Exercise brief
In the text about the album Heartful, who is listed as the producer?

Excerpted text
*-*-*
Studio album by AAA
- Released: February 17, 2010
- Recorded: 2009–2010
- Genre: Eurobeat, pop, techno
- Label: Avex Trax
- Producer: Max Matsuura

AAA chronology
| Departure (2009) | Heartful (2010) | Buzz Communication (2011) |

Singles from Heartful
- "Break Down/Break Your Name/Summer Revolution/" Released: July 29, 2009; "Hide-away" Released: October 21, 2009; "Heart and Soul" Released: January 27, 2010;

= Heartful =

Heartful is the fifth studio album by Japanese pop band AAA. It was released on February 17, 2010, by their label Avex Trax. Three singles were released to promote the album, "Break Down/Break Your Name/Summer Revolution/", "Hide-away", and "Heart and Soul".
*-*-*
Information shown
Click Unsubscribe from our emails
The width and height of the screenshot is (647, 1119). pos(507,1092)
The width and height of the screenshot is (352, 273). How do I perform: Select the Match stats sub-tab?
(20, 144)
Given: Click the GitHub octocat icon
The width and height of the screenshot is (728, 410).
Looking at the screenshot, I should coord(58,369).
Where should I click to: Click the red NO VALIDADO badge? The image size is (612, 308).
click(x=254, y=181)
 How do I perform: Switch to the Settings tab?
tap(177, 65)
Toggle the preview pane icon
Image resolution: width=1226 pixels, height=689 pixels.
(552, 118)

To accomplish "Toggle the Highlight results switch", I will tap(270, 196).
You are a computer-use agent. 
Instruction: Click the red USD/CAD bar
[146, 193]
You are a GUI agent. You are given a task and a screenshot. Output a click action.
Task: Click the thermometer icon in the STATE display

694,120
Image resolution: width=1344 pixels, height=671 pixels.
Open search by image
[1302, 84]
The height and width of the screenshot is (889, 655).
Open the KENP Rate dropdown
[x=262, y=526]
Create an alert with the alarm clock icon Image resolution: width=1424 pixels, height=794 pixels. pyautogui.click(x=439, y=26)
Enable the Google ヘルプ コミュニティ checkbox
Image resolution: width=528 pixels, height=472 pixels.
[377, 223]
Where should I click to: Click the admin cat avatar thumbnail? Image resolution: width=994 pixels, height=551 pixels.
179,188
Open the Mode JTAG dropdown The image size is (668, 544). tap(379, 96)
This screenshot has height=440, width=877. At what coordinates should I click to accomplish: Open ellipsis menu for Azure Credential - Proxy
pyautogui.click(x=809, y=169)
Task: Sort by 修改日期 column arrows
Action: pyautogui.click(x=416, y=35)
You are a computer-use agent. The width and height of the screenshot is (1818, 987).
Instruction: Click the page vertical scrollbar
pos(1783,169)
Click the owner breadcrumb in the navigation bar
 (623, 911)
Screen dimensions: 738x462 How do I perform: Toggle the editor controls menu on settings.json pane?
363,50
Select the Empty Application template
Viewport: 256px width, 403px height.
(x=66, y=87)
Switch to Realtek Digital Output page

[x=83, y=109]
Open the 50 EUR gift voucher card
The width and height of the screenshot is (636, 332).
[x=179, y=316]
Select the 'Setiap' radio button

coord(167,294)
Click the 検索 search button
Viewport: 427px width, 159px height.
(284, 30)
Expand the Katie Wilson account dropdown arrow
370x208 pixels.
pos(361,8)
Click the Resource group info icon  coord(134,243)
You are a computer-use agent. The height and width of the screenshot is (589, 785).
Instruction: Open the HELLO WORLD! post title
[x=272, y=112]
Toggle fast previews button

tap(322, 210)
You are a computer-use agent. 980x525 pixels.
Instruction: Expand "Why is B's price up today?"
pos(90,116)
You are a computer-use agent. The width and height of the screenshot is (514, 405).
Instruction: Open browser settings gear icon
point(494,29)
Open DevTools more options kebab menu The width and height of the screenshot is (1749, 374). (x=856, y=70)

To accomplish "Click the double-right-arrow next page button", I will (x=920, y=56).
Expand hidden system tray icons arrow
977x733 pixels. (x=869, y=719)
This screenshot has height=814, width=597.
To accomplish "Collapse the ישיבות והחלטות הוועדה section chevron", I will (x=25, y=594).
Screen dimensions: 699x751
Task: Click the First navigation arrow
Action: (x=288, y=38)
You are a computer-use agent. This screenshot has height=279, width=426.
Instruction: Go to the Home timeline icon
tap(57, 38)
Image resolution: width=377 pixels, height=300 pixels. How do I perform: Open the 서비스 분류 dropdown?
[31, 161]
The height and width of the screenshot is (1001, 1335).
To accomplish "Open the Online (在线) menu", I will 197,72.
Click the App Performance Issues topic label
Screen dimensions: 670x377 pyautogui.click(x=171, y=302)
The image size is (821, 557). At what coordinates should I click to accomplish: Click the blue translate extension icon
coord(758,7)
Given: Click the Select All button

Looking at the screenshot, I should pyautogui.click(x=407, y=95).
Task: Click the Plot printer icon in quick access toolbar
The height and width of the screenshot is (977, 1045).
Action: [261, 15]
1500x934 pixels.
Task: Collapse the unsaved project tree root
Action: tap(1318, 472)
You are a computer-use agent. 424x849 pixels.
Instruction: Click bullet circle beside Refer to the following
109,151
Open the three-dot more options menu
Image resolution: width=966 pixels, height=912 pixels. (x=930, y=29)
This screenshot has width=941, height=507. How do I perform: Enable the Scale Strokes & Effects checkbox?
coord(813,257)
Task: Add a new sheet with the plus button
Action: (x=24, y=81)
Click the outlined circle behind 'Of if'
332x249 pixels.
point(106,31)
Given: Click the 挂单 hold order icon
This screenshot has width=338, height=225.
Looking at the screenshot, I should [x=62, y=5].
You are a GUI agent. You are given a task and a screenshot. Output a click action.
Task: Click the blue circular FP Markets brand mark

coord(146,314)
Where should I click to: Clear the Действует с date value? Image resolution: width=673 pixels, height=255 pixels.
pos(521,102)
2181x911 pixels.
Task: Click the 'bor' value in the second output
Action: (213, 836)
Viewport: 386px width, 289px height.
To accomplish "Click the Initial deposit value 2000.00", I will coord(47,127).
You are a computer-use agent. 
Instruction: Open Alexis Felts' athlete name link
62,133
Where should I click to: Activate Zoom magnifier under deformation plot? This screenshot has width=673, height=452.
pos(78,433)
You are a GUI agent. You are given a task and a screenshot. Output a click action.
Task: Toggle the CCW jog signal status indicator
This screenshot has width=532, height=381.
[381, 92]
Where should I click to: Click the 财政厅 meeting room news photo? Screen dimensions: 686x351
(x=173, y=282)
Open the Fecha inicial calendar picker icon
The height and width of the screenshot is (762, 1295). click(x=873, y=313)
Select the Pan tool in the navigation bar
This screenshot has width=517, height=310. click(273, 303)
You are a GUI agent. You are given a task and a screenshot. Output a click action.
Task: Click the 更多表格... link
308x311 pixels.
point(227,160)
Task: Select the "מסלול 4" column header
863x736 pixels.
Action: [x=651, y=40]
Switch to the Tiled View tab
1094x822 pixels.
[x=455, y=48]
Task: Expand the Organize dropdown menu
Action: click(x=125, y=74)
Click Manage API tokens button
*-*-*
Correct result
Max Matsuura